A former Sierra Conservation Center correctional officer was sentenced to a year in Tuolumne County Jail on Wednesday for smuggling marijuana to a prison inmate for four months spanning 2008 and 2009.
Matthew McCollum, 28, of Oakdale, pleaded guilty in August to bringing marijuana to convict Rodger Smith with the help of Smith’s girlfriend, Tammy Rae Smith Williams.
In return for the plea, the District Attorney’s Office dropped four more charges McCollum had faced.
Presiding Superior Court Judge Eric DuTemple went against a Probation Office recommendation for a two-year prison term, and instead sentenced him to county jail time with probation.
McCollum’s lawyer, Jesse Ortiz, had argued that his client had lost everything already — his home, his job and his future as a correctional officer.
“The felony conviction on his record will prevent him from accomplishing all he wanted to do with his life,” Ortiz said.
DuTemple said that he recognized that prisoners were manipulative, and that McCollum was a young officer, but his leniency came with a warning.
“If you give me the smallest reason to regret this decision, I will not hesitate to send you to prison,” DuTemple said.
The courtroom was full of family, friends and supporters, some of whom cheered when the sentence came down.
Although McCollum’s parents refused to comment on the decision, letters of support that accompanied his pre-sentencing probation report described McCollum as a “role model,” “good person” and “hard worker.”
The Sierra Conservation Center had a different opinion.
“His conviction is not a reflection of the large number of hard-working, dedicated public employees here at SCC who fully understand the meaning of public trust,” wrote Lt.
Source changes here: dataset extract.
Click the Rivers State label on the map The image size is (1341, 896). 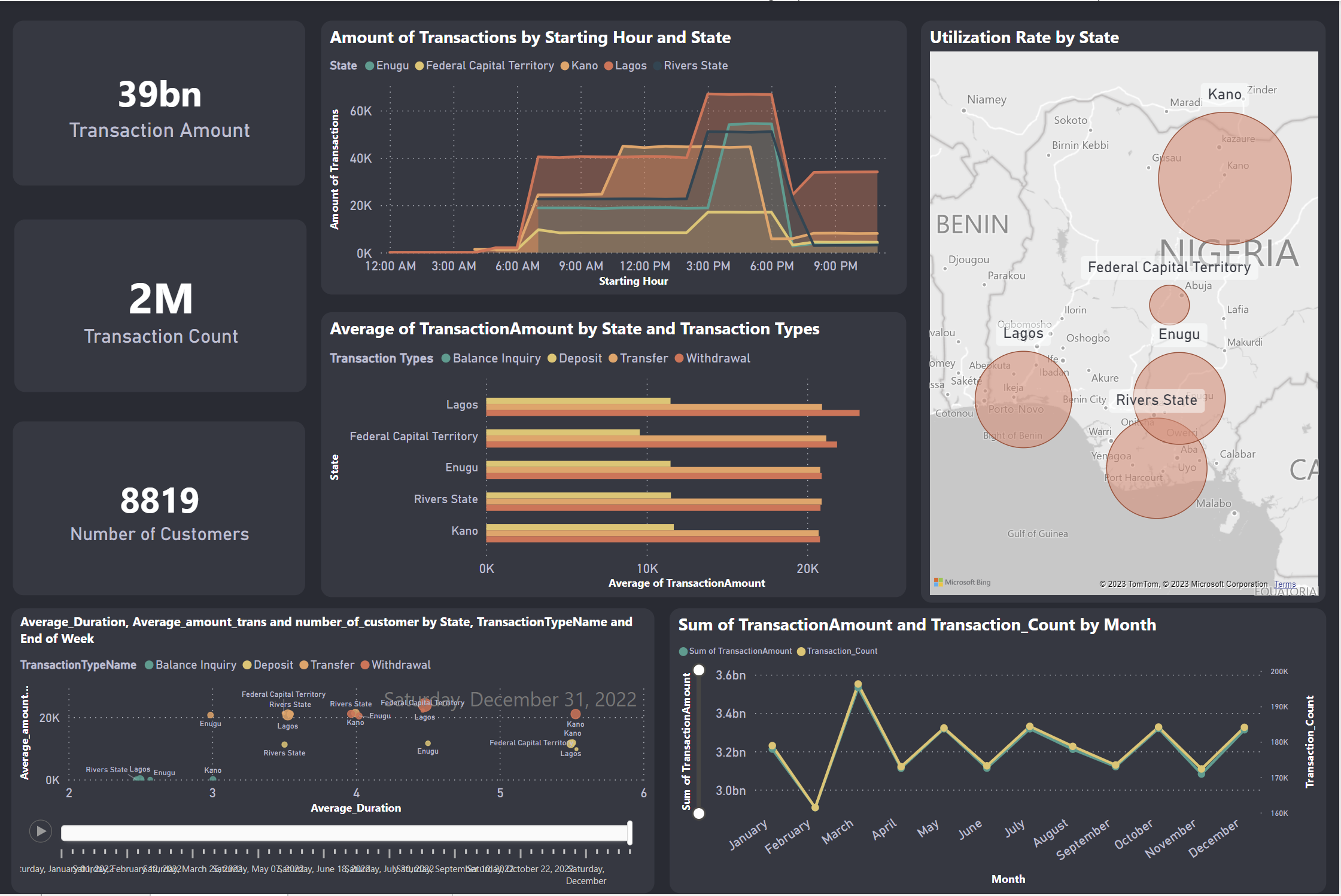[1156, 400]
Kevin Wise. “Mr. McCollum took advantage of his position of trust for financial gain. This department and our prison have no tolerance for this type of behavior, and recognize that justice has been served.”
According to the probation report, McCollum began smuggling tobacco into the prison for Smith in November 2008.
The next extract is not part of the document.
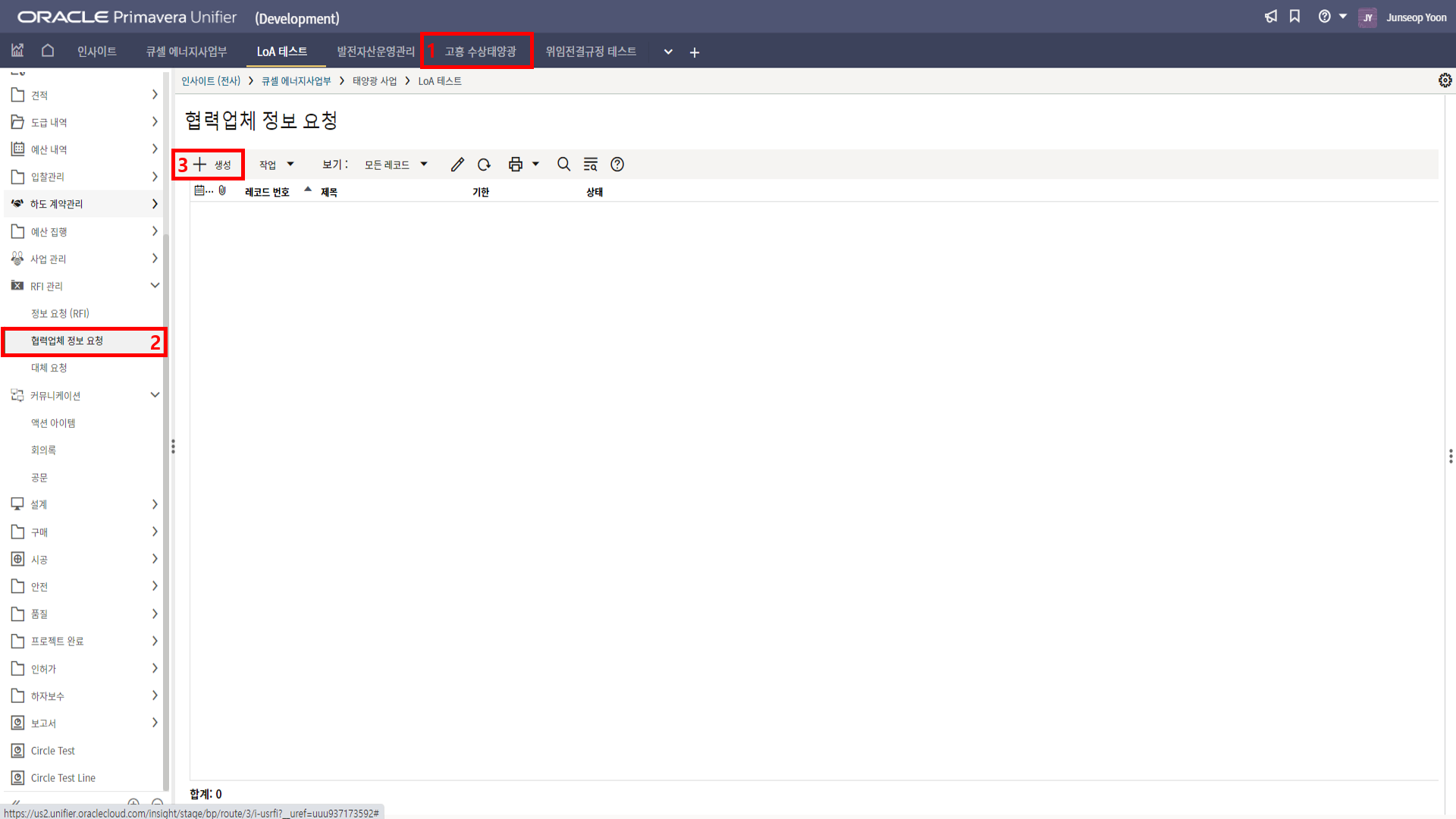Open the find on page icon
This screenshot has width=1456, height=819.
[590, 165]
He had been working at the prison for two months. He joined the California Department of Corrections and Rehabilitation after he failed out of a police academy in Alameda County.
According to McCollum’s probation report account, Smith approached him while he was working kitchen duty, and asked that he bring in tobacco.
McCollum first rebuffed him, but after additional attempts by Smith, he relented.
“I don’t know how or why he convinced me, but he did,” McCollum wrote.
According to the report, McCollum was deep in debt and spending money faster than he was taking it in.
The probation officer wrote that McCollum had large credit card bills, and that the smuggling doubled his monthly income.
According to the report, McCollum agreed to bring tobacco into the prison for $100 per container. He concealed it in his lunch bag, delivered it, and would pick up payment from Smith’s girlfriend in Atwater.
On his second visit to Atwater, McCollum picked up a bag that contained marijuana, among other items, and took those into the prison as well.
McCollum told probation officers that he made five or six visits to Atwater and Merced for payments. The dropoffs were coordinated with Smith Williams via a pre-paid cell phone.
On Jan. 9, 2009, an anonymous source informed prison officials that McCollum had been bringing cell phones, tobacco and marijuana into the prison for Smith.
The prison’s Internal Affairs division investigated the matter, and on Jan. 13 investigators found a post office box address in Smith’s personal locker. It belonged to McCollum’s housemate, a Modesto police officer named Andrew Miguel.
On Feb. 2, McCollum was informed that he was being investigated. A search of his car revealed three plastic bags containing a cell phone, tobacco and a specimen bottle with urine inside.
Officers searched McCollum’s residence and found 22.24 grams of marijuana packaged into 47 bindles in a storage shed.
A search of Smith William’s residence yielded “$32,040 in receipts involving cash exchanges between McCollum and Smith Williams,” according to the report.
Smith Williams denies profiting from the activity, and McCollum claims only to have made $4,000.
According to the probation officer’s report, “McCollum was very remorseful for his behavior and upset that his actions have embarrassed and created a burden on his family.”